At the beginning of the month, Microsoft (NASDAQ:MSFT) announced it was purchasing the Devices and Services division of Nokia (NYSE:NOK), which has built its phones on the Windows platform since 2011. Nokia had the option to exit that partnership at the end of 2014, and a new report from The New York Times reveals that Nokia was building phones running on Google’s (NASDAQ:GOOG) Android operating system to prepare for that exit, or possibly to intimidate Microsoft by reminding the company that Nokia could easily switch platforms to a competitor.
According to the report, which cited anonymous sources familiar with the matter, Nokia had built some of its Lumia phones to run on Android before the company’s $7.2 billion acquisition by Microsoft. The Android operating system powers three out of every four smartphones sold, and so a Lumia phone running on Android would be a powerful tool for Nokia’s negotiations with Microsoft, the Times said, though one of the sources cited by the paper noted Nokia’s possibilities with Android weren’t a part of the discussions.
Nokia CEO Stephen Elop has been a popular choice to replace Microsoft CEO Steve Ballmer, who at the end of last month gave the surprise announcement that he would leave the company within a year.
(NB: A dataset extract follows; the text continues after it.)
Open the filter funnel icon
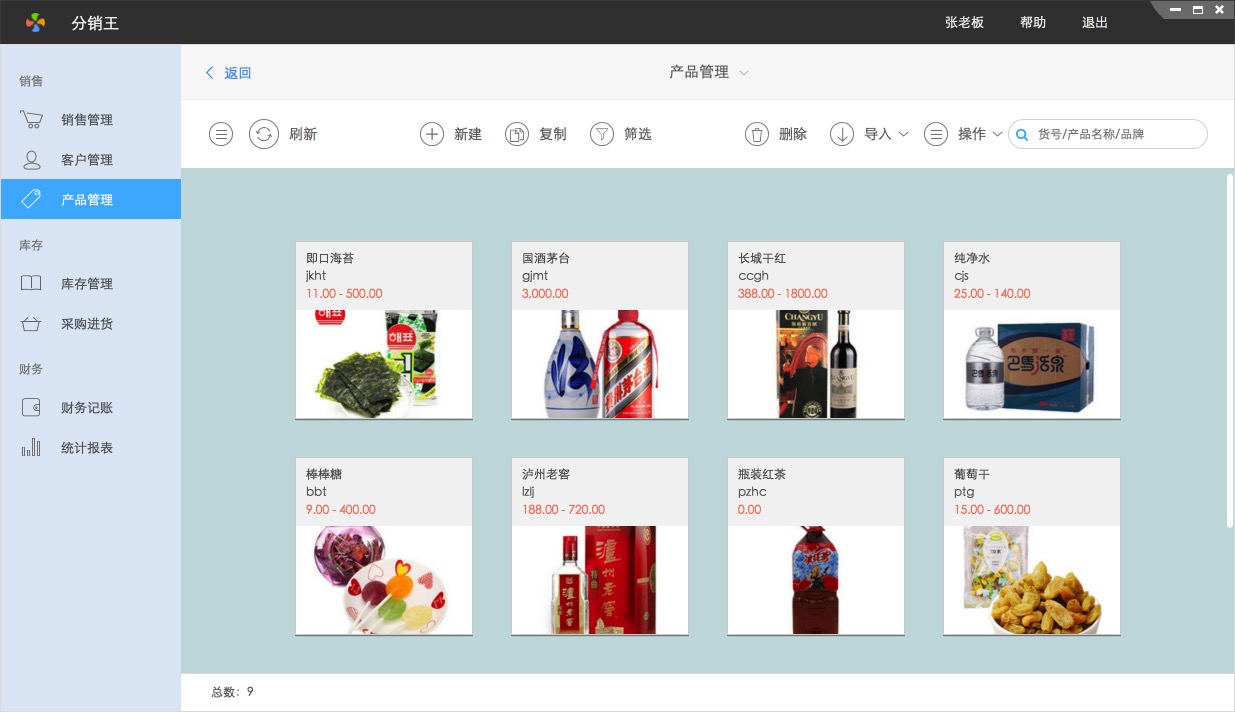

Ford Motor Co. (NYSE:F) CEO Alan Mulally and Computer Sciences Corp. (NYSE:CSC) CEO Mike Lawrie have also been rumored as candidates at the top of Microsoft’s list for the position.
On Thursday, Microsoft will face some big questions during a meeting with financial analysts at the company’s Redmond, Washington, headquarters, according to The Wall Street Journal. Investors are anxious over Microsoft’s CEO search, its recent financial struggles, Ballmer’s restructuring of the company, and the PC maker’s plans for the Nokia acquisition. ”I’ve been going to Microsoft analyst days for a decade,” Brent Thill, an analyst with UBS AG, told the Journal. “I can’t recall one that’s more important than this.”
It’s easy to speculate that Nokia’s phones would be more successful had the company decided to switch to Android, given the huge success of the platform and the fact that Nokia has lost smartphone market share since switching to Windows Phone. But with Microsoft’s acquisition of the entire devices unit of the company, Nokia’s experiments with Android aren’t likely to be going anywhere.